[YOUR TASK]
Below is a listing. Set down exactly the lines from the one containing "Instruction: Open the InfluxDB" through the one containing "Task: Select the mirror/flip triangle icon", both ends included, and leave out the rest.

[DATA EXTRACTS]
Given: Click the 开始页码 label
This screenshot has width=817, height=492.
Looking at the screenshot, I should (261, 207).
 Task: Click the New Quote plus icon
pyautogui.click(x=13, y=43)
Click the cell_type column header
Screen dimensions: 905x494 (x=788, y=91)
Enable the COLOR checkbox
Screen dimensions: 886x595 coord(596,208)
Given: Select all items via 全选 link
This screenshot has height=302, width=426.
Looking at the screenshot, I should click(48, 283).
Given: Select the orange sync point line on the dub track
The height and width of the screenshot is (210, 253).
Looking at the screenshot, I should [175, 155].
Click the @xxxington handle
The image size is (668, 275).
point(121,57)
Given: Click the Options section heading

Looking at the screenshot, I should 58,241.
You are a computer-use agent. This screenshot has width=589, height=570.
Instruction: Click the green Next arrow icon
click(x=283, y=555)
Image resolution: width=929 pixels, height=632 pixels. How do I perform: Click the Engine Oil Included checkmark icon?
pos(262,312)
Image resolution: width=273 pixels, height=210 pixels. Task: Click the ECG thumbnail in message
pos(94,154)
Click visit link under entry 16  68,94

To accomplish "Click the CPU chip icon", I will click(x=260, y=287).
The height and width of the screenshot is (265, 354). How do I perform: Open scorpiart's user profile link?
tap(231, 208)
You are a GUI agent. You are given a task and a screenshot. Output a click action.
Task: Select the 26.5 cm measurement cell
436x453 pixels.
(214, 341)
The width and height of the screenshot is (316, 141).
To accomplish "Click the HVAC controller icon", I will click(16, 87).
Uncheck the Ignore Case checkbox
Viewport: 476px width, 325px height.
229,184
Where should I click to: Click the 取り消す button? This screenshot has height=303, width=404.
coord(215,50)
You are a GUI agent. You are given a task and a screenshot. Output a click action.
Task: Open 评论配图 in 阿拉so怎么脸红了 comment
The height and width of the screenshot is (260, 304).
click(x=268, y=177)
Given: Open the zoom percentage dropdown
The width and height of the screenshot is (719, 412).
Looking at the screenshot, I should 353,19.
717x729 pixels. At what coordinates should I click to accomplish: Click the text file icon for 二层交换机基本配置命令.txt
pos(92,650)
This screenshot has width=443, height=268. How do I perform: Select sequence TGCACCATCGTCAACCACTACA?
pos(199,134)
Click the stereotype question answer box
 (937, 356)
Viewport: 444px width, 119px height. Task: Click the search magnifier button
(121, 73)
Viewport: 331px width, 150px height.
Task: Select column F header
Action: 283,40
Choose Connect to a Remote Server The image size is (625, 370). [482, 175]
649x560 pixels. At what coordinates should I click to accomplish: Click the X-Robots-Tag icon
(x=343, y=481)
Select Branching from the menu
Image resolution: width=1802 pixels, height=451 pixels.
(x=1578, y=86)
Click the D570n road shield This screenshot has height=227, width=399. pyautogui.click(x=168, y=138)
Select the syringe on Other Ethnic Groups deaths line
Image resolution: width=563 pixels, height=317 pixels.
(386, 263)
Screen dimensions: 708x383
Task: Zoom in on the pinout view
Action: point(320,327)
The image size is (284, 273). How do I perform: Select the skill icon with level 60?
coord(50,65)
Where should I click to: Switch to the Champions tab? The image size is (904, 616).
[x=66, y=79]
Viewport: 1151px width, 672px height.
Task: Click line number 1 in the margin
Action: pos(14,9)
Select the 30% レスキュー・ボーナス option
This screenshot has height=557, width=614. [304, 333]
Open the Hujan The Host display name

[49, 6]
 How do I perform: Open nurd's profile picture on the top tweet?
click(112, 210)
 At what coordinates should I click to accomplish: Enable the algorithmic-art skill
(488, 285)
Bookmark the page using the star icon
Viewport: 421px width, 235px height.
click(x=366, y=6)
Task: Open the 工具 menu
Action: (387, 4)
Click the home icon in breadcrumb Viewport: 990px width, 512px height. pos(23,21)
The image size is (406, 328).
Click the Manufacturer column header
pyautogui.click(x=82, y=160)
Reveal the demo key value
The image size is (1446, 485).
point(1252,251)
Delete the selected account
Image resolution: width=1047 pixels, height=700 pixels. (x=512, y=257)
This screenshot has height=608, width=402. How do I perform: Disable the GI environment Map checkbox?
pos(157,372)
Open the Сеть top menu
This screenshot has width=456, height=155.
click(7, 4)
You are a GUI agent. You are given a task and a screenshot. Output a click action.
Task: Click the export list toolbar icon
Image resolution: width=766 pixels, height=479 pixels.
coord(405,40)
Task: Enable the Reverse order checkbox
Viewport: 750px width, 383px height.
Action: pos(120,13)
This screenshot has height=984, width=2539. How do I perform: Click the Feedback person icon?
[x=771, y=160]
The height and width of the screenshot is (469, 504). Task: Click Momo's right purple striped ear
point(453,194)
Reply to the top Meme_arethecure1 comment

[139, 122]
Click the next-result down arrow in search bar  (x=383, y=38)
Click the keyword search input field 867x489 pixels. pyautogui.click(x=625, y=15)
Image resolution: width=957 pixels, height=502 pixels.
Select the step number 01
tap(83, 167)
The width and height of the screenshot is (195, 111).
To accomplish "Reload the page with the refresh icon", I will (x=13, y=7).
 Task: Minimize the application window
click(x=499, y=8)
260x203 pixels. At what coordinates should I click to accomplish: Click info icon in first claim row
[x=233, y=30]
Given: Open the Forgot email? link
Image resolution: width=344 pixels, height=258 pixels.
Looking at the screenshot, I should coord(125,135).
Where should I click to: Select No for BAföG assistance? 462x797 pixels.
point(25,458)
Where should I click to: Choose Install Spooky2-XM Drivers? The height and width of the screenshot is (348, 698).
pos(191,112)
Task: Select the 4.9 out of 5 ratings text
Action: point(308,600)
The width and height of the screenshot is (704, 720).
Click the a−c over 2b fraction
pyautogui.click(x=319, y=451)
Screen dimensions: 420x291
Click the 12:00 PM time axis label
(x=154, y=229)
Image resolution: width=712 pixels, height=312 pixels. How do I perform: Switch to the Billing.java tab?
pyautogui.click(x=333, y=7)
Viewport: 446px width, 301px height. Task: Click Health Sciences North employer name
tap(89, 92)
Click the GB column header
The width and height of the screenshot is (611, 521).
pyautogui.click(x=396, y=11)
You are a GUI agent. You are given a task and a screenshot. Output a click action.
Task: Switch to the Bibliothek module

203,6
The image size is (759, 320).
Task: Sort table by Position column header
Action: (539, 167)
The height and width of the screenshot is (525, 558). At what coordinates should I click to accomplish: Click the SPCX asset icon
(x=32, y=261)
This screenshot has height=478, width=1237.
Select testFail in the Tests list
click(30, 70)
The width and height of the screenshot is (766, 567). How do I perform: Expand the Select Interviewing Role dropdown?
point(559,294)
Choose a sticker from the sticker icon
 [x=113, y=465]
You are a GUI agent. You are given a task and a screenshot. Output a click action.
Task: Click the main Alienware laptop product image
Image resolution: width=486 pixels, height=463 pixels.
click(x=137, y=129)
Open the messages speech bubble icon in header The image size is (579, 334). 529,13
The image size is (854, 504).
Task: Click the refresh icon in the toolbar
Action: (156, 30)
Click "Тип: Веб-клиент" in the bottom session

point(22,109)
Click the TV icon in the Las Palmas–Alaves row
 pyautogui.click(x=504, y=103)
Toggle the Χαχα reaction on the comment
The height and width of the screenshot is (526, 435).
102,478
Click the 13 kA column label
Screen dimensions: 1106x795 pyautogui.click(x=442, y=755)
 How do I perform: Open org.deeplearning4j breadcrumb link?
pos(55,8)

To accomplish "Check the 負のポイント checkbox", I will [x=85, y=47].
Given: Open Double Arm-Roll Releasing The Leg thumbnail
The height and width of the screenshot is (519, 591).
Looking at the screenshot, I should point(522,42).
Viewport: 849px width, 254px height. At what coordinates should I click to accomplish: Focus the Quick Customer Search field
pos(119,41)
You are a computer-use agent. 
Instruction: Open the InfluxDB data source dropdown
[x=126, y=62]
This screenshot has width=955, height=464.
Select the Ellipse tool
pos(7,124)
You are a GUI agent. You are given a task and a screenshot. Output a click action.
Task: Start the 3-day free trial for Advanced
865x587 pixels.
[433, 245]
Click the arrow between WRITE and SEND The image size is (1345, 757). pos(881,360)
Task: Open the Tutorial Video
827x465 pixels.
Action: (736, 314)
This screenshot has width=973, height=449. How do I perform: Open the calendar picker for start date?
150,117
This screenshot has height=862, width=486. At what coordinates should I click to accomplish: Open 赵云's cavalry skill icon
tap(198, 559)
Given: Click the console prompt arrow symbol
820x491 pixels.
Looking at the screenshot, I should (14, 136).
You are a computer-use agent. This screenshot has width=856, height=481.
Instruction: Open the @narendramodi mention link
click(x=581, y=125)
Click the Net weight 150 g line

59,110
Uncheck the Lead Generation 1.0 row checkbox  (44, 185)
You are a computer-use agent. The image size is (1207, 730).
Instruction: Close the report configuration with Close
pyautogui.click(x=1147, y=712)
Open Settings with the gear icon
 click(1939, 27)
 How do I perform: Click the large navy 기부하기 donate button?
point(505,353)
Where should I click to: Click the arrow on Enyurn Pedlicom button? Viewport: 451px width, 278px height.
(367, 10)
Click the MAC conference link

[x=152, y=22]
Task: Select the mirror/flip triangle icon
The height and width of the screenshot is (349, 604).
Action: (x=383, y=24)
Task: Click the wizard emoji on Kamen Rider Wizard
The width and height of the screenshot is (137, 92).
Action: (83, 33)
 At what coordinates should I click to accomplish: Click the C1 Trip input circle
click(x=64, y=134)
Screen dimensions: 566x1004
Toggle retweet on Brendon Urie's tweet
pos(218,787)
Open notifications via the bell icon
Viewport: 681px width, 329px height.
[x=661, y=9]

[SOLVED PROBLEM]
Instruction: Open the InfluxDB data source dropdown
[x=126, y=62]
This screenshot has width=955, height=464.
Select the Ellipse tool
pos(7,124)
You are a GUI agent. You are given a task and a screenshot. Output a click action.
Task: Start the 3-day free trial for Advanced
865x587 pixels.
[433, 245]
Click the arrow between WRITE and SEND The image size is (1345, 757). pos(881,360)
Task: Open the Tutorial Video
827x465 pixels.
Action: (736, 314)
This screenshot has width=973, height=449. How do I perform: Open the calendar picker for start date?
150,117
This screenshot has height=862, width=486. At what coordinates should I click to accomplish: Open 赵云's cavalry skill icon
tap(198, 559)
Given: Click the console prompt arrow symbol
820x491 pixels.
Looking at the screenshot, I should (14, 136).
You are a computer-use agent. This screenshot has width=856, height=481.
Instruction: Open the @narendramodi mention link
click(x=581, y=125)
Click the Net weight 150 g line

59,110
Uncheck the Lead Generation 1.0 row checkbox  (44, 185)
You are a computer-use agent. The image size is (1207, 730).
Instruction: Close the report configuration with Close
pyautogui.click(x=1147, y=712)
Open Settings with the gear icon
 click(1939, 27)
 How do I perform: Click the large navy 기부하기 donate button?
point(505,353)
Where should I click to: Click the arrow on Enyurn Pedlicom button? Viewport: 451px width, 278px height.
(367, 10)
Click the MAC conference link

[x=152, y=22]
Task: Select the mirror/flip triangle icon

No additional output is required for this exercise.